* [PROBLEM DETAILS]
Nothing but the lines from the one containing "Where should I" through the end of the data should be retyped, exactly as they stand, and pictures should not be retyped.

(Stored records)
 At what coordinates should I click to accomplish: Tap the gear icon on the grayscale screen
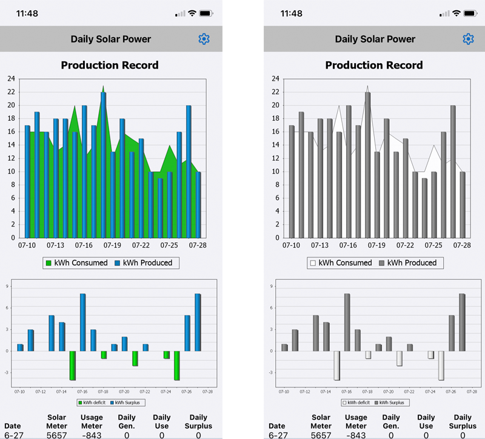(467, 39)
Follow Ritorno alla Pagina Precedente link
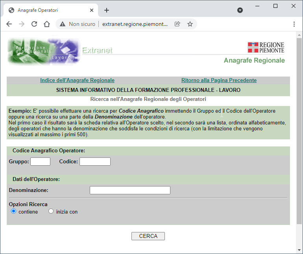The width and height of the screenshot is (303, 254). [219, 80]
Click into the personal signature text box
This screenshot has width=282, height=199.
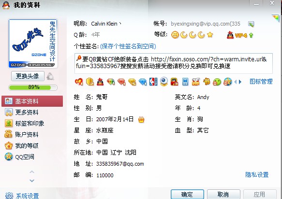click(174, 63)
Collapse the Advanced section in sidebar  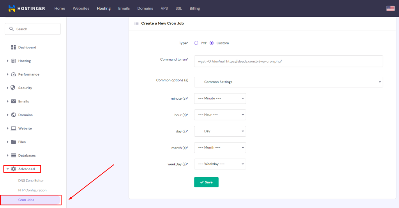tap(23, 169)
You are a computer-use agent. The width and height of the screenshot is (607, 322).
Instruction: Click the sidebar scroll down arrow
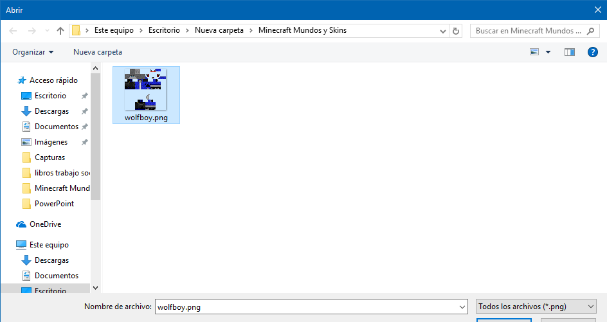coord(96,289)
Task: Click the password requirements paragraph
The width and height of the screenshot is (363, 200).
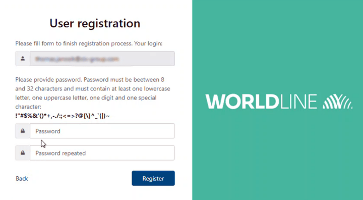Action: tap(93, 93)
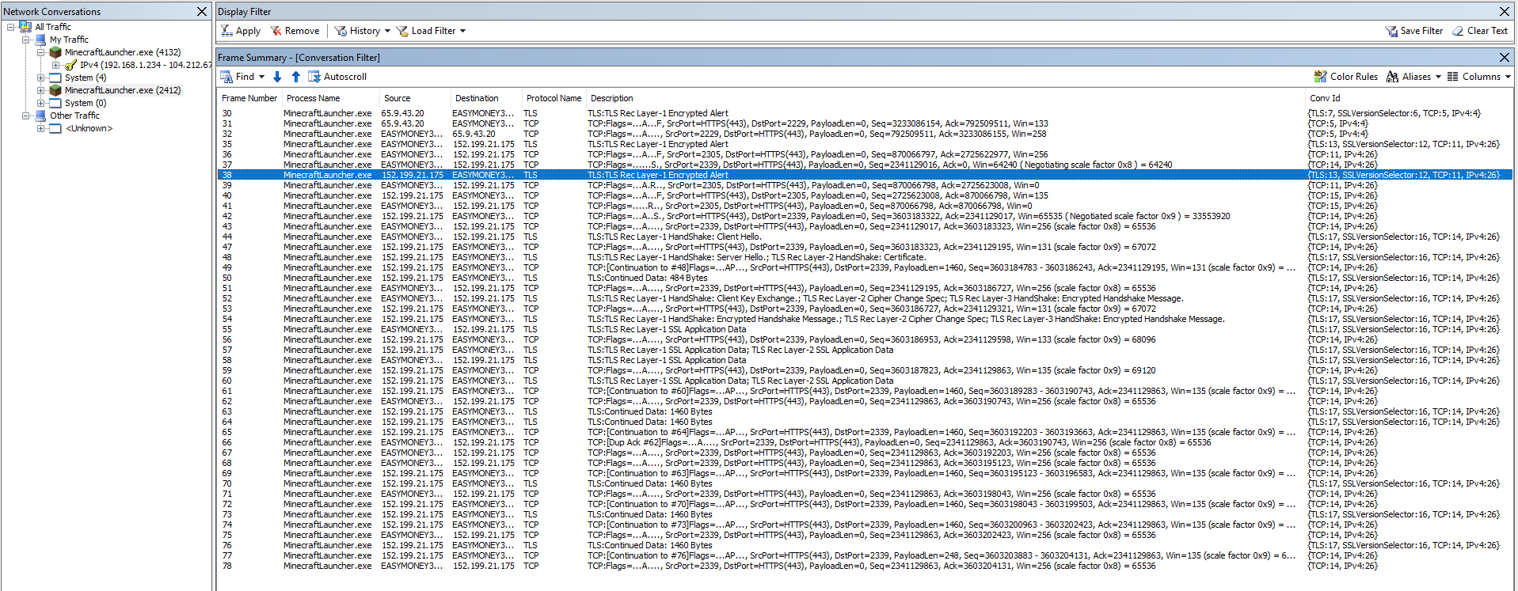Close the Network Conversations panel
Screen dimensions: 1518x591
(202, 12)
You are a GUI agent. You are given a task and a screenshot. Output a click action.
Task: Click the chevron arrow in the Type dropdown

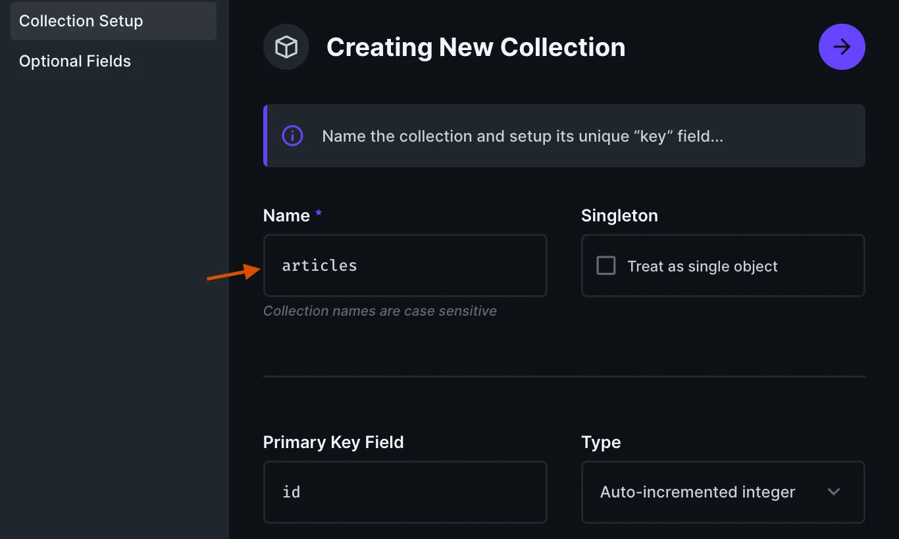(834, 492)
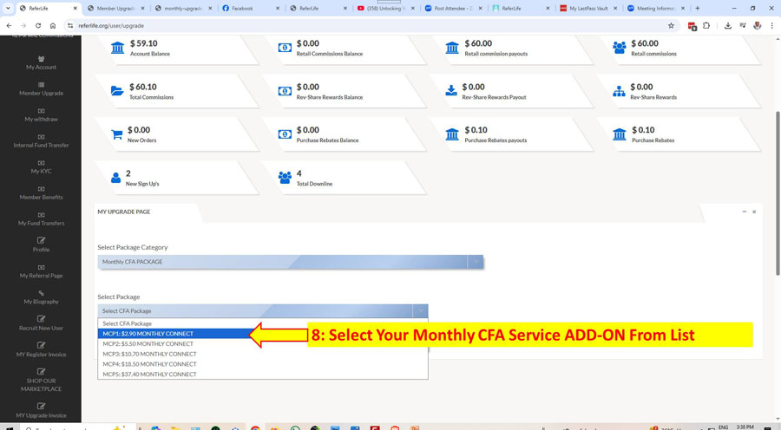781x430 pixels.
Task: Collapse the Select CFA Package dropdown
Action: [420, 310]
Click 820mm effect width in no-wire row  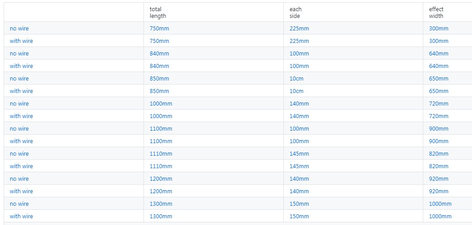point(438,154)
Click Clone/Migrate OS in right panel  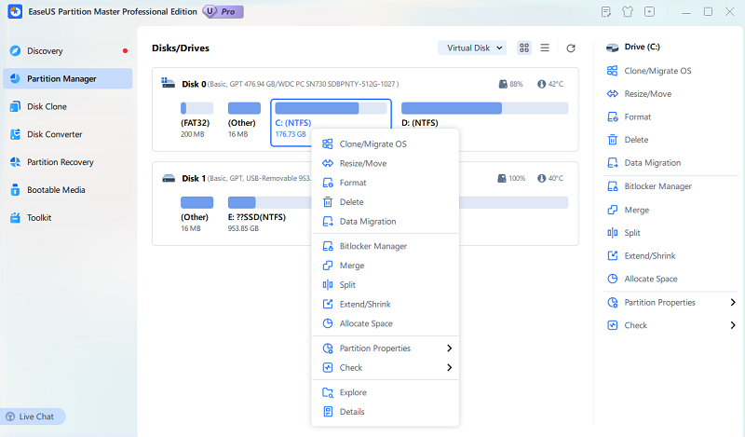pyautogui.click(x=657, y=71)

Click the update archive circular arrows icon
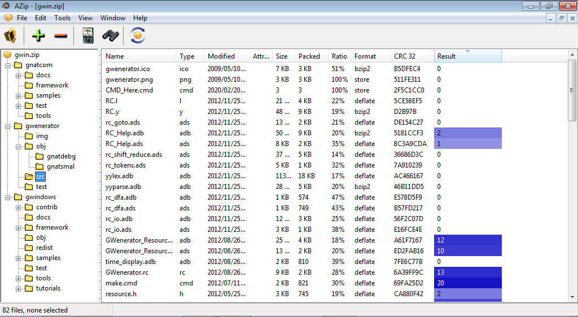138,36
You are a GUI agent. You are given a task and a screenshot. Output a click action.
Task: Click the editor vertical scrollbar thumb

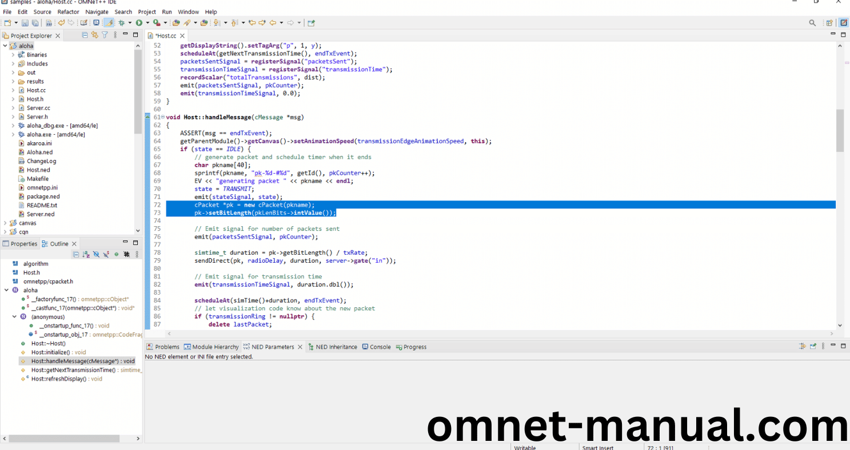pyautogui.click(x=840, y=130)
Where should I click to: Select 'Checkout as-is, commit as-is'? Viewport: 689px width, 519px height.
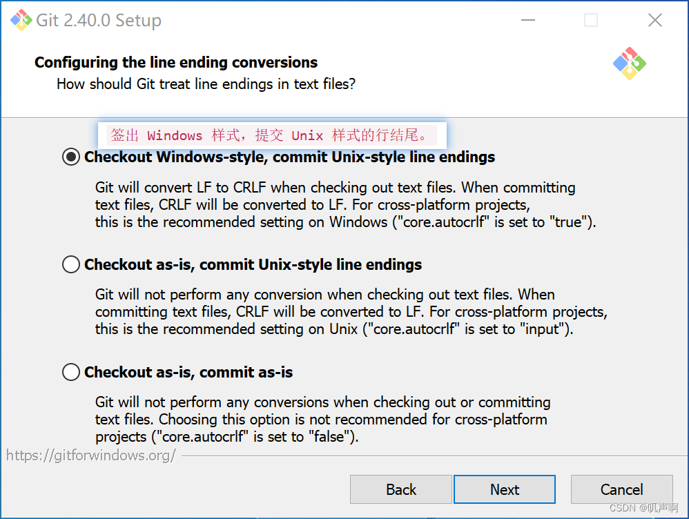(70, 371)
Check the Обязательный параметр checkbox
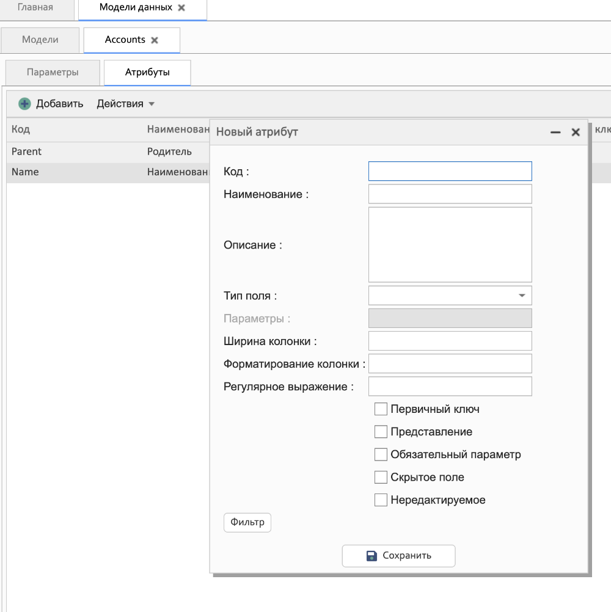 click(x=381, y=454)
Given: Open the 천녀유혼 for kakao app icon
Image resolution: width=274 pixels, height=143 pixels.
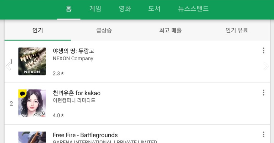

* [RESPONSE]
Where should I click to: Select 'Checkout as-is, commit as-is'? Viewport: 689px width, 519px height.
(70, 371)
Check the Обязательный параметр checkbox
 click(x=381, y=454)
Given: Open the 천녀유혼 for kakao app icon
Image resolution: width=274 pixels, height=143 pixels.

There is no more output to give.